11.Bölüm: Olamaz!

1.9K 136 62
                                    


Evren ile gün boyu bir daha karşılaşmamanın rahatlığı ve çokça çalışmış olmanın yorgunluğu ile güne son vermişti Hayal. Esin de işlerini tamamlayınca beraber onları almaya gelen Suat’ın kırmızı külüstür aracına bindiler. Esin’in evinin önüne geldiklerinde ise Suat’a veda edip araçtan sırayla indiler.

“Hayal!” diye seslenen Suat ile kızlar refleks ile ikisi bir döndü.

“Efendim abi?” dedi genç kız ona.

Suat yaslandığı arabadan uzaklaşıp genç kıza doğru ilerledi. “Sevda ile senin... İkinizin arasındaki bu dargınlık daha ne kadar sürecek?”

“Abi lütfen...”

“Dinle bir dakika. Esin’de kalman değil konu. İkinizin de bizden kopmuş olmanız. Sonuçta hepimiz bir aileyiz ve bugüne kadar kızlar gecesi yapmak dışında bu kadar ayrı kalmadınız evimizden. Tamam, suçsuz demiyorum, suçlu. Biliyorum o gün söylediği sözler ağırdı da. Affet de demiyorum o yüzden.” Esin’e baktı hüzünle. “Sana da affet demiyorum bakma öyle. Ben sadece... Evde kalsanız belki her şey daha çabuk yoluna girer diye düşünüyorum. O da siz gittiğinizden beri bitkin bir hâlde, belki bir adım atsanız...”

Hayal burukça gülümseyip ellerinden tuttu Suat’ın. “Bu sefer ben adım atmayacağım, onun bana gelmesini bekleyeceğim çünkü hatasını anlaması gerek. Ona bir adım atmayı çok isterdim abi ama o bu adımıma karşılık vermez, biliyorum. Çünkü onun gözünde ben; onun hayalini çalan parça parça yapan bir yabancıyım. Bana yetim, öksüz diyerek yıllar sonra bu aileye sonradan dahil olduğumu hissettirdiler. Buna rağmen onları çok seviyorum yine de. Atamıyorum onlara olan sevgimi kalbimden. Ne kadar canımı yaksalar da bana inanmasalar da atamıyorum işte.
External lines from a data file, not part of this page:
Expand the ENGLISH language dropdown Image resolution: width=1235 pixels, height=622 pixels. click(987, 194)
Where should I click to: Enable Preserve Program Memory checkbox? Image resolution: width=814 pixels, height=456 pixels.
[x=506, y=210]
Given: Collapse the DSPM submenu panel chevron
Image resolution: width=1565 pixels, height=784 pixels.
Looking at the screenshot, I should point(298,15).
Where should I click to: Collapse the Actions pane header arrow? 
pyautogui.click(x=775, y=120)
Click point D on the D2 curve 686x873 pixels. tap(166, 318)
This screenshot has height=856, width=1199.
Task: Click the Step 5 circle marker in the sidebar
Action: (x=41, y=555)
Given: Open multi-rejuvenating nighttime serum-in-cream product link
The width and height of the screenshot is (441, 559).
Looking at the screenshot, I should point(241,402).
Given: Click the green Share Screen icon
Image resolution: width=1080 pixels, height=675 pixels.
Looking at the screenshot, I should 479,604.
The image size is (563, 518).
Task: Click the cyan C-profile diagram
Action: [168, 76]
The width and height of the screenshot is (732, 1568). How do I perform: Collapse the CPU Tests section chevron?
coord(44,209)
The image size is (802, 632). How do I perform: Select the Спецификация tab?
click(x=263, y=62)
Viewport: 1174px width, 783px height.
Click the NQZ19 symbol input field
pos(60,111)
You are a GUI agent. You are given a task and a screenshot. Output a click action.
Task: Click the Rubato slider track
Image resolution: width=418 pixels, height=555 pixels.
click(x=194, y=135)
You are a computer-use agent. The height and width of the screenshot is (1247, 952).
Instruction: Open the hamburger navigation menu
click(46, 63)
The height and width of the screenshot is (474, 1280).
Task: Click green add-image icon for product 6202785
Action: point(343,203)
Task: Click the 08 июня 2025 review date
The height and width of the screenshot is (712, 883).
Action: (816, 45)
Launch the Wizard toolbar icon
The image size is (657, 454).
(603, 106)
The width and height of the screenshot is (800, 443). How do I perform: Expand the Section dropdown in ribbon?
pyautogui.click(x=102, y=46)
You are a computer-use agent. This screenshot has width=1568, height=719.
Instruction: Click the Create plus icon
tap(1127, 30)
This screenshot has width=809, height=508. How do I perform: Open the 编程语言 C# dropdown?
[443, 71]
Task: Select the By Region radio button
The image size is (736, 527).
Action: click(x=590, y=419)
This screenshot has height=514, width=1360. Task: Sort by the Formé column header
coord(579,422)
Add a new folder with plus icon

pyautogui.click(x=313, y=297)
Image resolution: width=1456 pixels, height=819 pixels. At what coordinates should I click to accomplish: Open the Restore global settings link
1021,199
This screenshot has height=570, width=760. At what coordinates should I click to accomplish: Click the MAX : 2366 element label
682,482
Sen abisin onu da bizi de düşünüyorsun ama zaman lazım bize, tamam mı? Sadece zaman.”

“Tamam güzelim.” dedi Suat, kardeşine sıkıca sarıldı. Kapalı gözlerini araladığında ise bakışları, gözleri dolu dolu olmuş onlara bakan Esin’e çarptı. “Gel buraya Mutlu Esin, sana ağlamak yakışmıyor. Çirkin oluyorsun.” dedi. Onu da aldı kollarının altına.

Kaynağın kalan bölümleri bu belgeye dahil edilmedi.